The illustrations are boldly colourful, the guesses cute, and just the sort of things that small children could relate to. At the end, the hints are reiterated, along with the message that the earth is "fragile, and needs to be handled with care."

Not messagey or serious, not too much information for a smaller child, the guessing game format also allows children to add in their own guesses, making this the perfect book to use with a young child or a group of them.

Earth Day: Bag in the Wind

by Ted Kooser
ill. Barry Root

This book is a picture book in format, but far wordier and older than your average picture book consumer - what we call in libraries an "advanced picture book." It follows a plastic grocery bag as it escapes the landfill on a breeze and makes its way from one place to another, until it ends up in the hands o fa girl who had found it at the start. This circle is not noticed, because, the book notes, this plastic grocery bag was just like any other.

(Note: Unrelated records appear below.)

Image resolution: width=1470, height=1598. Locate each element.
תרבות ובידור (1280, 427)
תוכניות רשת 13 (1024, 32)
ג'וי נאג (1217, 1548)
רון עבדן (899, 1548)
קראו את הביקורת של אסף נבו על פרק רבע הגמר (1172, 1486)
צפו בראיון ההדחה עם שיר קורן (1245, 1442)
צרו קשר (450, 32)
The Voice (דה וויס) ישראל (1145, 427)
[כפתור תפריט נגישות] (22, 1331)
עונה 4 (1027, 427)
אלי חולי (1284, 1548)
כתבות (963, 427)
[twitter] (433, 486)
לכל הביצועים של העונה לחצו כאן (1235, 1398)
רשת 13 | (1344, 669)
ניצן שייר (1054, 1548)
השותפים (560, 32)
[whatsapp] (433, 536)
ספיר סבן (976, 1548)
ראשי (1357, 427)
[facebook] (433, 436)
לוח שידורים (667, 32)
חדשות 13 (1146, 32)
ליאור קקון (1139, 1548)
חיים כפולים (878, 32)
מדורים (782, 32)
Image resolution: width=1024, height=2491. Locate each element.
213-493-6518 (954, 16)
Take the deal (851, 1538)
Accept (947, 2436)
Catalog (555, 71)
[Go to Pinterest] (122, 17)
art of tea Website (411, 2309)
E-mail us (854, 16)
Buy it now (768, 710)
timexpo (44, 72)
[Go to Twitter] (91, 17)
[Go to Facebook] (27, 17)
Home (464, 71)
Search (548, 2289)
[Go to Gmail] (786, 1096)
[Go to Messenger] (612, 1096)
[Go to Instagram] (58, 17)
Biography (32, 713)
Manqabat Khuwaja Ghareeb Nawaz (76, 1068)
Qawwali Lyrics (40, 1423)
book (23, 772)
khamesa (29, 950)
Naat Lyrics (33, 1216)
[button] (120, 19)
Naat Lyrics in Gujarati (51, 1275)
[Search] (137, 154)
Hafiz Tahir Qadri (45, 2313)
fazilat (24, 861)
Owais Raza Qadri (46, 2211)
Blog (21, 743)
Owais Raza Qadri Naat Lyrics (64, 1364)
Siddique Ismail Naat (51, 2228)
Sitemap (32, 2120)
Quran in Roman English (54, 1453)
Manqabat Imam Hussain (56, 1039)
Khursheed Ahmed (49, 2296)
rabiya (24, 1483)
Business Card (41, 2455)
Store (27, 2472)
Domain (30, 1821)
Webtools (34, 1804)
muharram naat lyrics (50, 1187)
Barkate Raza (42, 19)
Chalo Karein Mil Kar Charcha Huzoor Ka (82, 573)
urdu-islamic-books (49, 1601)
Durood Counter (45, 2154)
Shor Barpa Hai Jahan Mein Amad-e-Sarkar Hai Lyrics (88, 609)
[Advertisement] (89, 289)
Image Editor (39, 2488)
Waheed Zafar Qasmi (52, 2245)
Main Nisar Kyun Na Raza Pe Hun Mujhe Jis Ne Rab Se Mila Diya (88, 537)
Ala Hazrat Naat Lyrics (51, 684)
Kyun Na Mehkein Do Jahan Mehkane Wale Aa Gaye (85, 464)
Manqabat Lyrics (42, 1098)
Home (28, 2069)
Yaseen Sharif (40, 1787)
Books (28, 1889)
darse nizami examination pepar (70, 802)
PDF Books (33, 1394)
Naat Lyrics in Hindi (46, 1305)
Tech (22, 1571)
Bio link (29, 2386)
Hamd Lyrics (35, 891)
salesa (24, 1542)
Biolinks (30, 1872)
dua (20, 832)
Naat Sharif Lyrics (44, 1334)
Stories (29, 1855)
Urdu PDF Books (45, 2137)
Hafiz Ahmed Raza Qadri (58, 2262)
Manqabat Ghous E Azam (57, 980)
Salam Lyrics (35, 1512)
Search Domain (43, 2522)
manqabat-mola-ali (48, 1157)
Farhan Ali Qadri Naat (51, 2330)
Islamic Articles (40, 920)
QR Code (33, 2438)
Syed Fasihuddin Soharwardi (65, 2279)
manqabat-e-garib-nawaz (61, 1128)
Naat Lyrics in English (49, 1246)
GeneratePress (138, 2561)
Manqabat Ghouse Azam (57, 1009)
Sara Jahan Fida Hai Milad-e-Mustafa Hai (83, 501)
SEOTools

This isn't a story that would lend itself to younger children, as there is little real action to hold them, but it is an interesting journey for an older child with greater concentration, and it is beautifully told. The language is lovely, the illustrations warm and nostalgic in feel, and the matte pages thick and substantial. The overall effect is in fact quite wonderful (as one might well expect from a Candlewick publication), and the environmental messages in the actual story are not strongly emphasized so as to detract from the bag's ramblings.

A message about plastic bags at the end gives those who would like to know more a bit of extra information, and encourages children to reuse plastic bags or forgo them altogether in favour of cloth.